Looks like you might be going to fast for low head height and creating some overspray.


Definitely not encoder problems.
 

artbot

New Member
don't think that can be encoder. the encoder will give you a universal effect. i'd do a data swap and see if you can bump the issue to a different head for isolation.

aa
 

briant1362

New Member
Gino - head speed is at the default 520mm/sec for high quality MCVP
Artbot - what's a data swap and is relatively easy to do?

Some more data points...
1) no problems at standard quality, only high quality.
2) i made the problem worse by "re-scanning" the encoder strip in the service menu while at low HH. (yeah...I'm throwing the kitchen sink at it)
 
yeah, don't think its an encoder strip problem either..... do you just have problems printing with this file on that media or other files etc?
 

artbot

New Member
essentially the data swap is rearranging the ribbon cables (safely) so that a particular channels data is sent to a different head. much like crossing your legs and putting your right foot in your left shoe and vice versa.

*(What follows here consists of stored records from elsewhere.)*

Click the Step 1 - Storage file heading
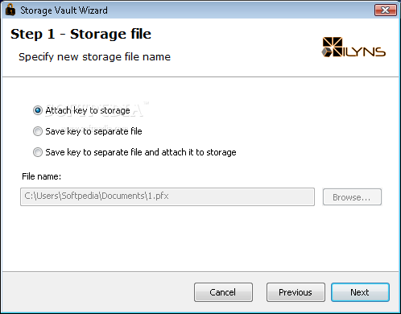 click(81, 34)
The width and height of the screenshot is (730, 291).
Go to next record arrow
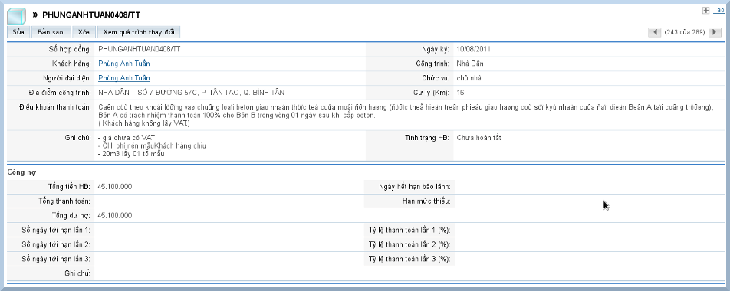coord(715,32)
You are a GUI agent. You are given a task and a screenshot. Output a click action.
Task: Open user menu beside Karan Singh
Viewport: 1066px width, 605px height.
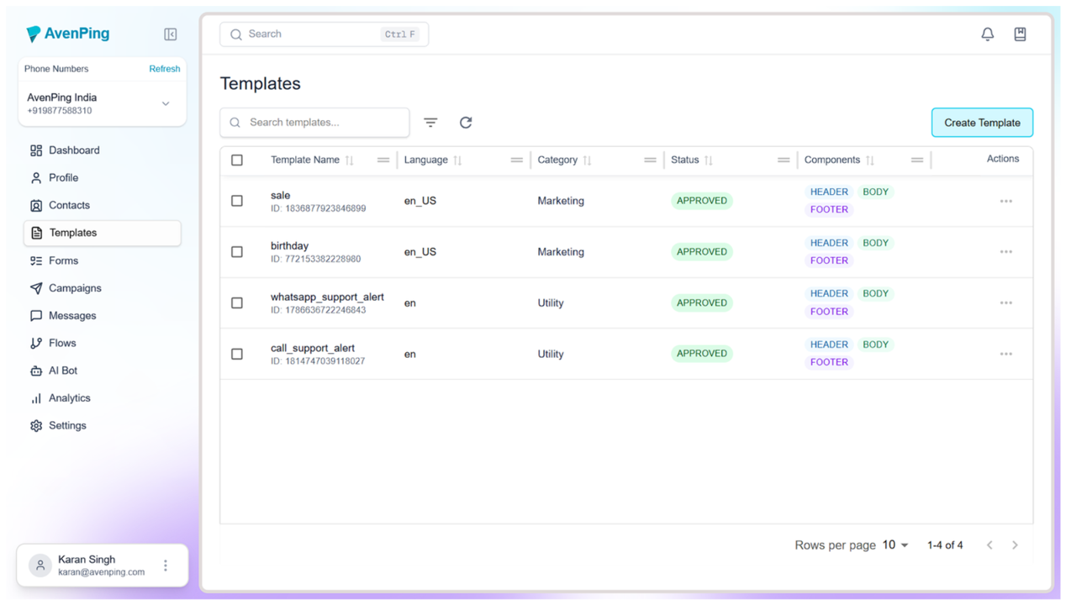pos(166,566)
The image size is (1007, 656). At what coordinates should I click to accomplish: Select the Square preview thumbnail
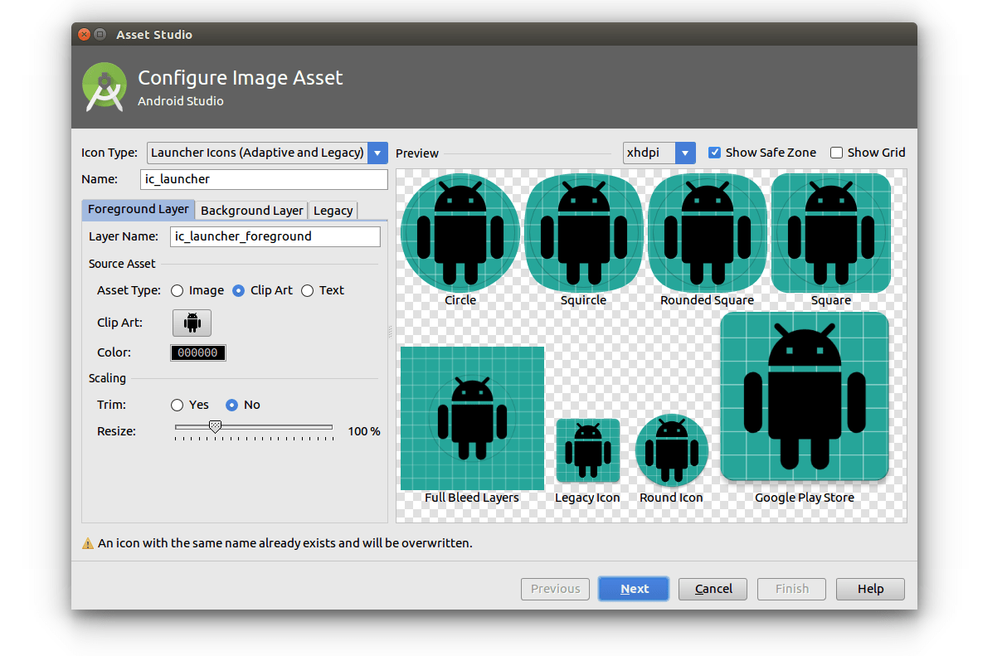click(x=829, y=232)
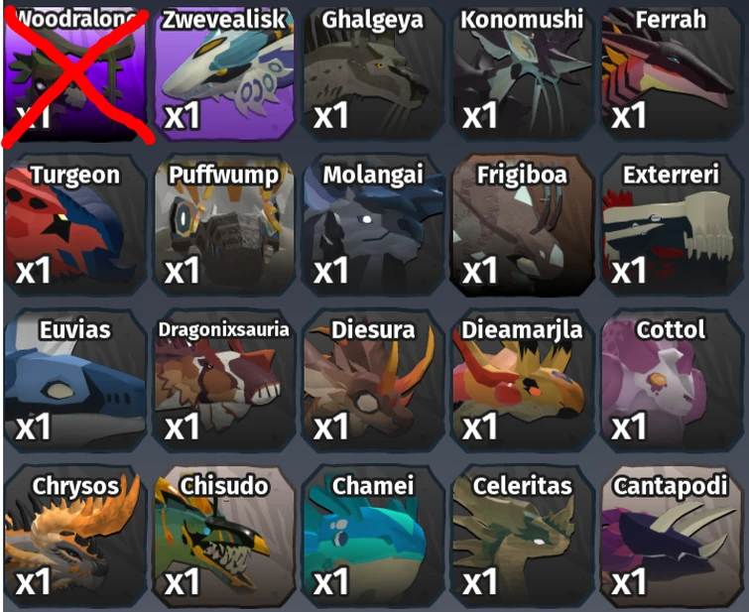The height and width of the screenshot is (612, 749).
Task: Click the Molangai creature slot
Action: pyautogui.click(x=374, y=224)
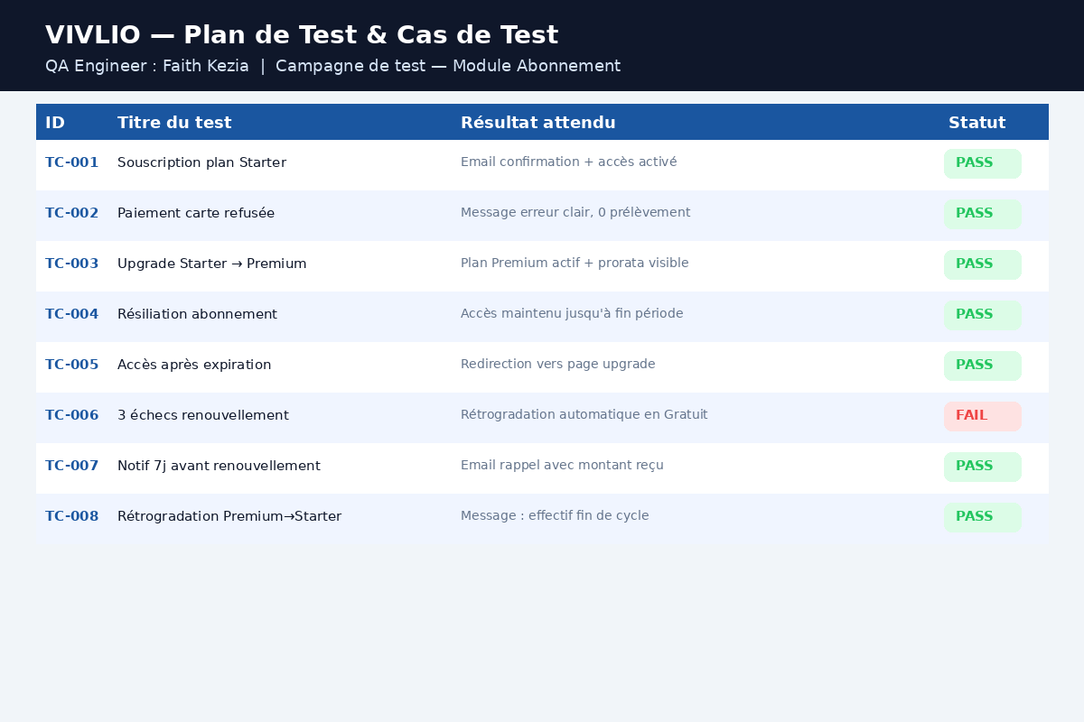Viewport: 1084px width, 722px height.
Task: Click the TC-008 test ID
Action: coord(71,516)

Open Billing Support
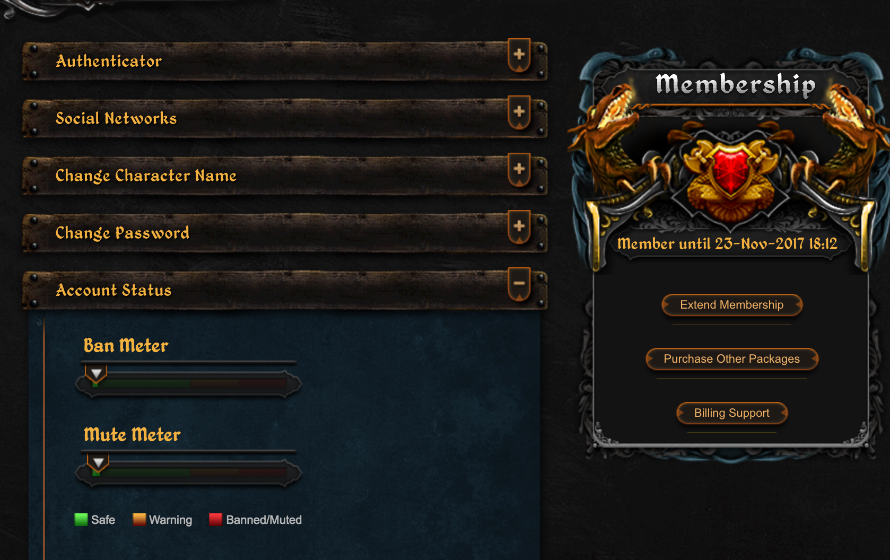(732, 413)

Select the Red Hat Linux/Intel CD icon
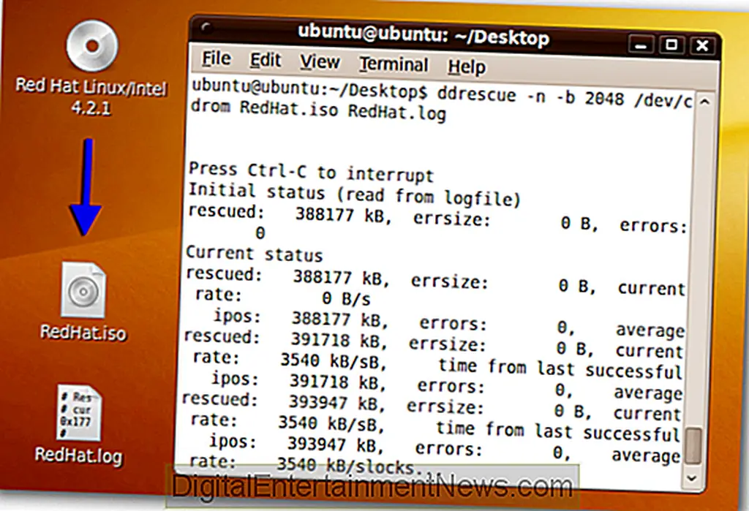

keep in mind when the data is ported to a different head, that data's y position will be wrong. that's not a big deal. what you are look for is the yellow to act more normally and the issue to move to the head that the yellow port on your head carriage is now sending data.

attached are two illustrations concerning a data swap for a jv3 (sp). maybe you can look at these and transpose the general arrangement on your printer? if not, get a roland savvy person to give you a careful walk through so that you don't loop voltages through the heads or carriage board the wrong direction causing damage.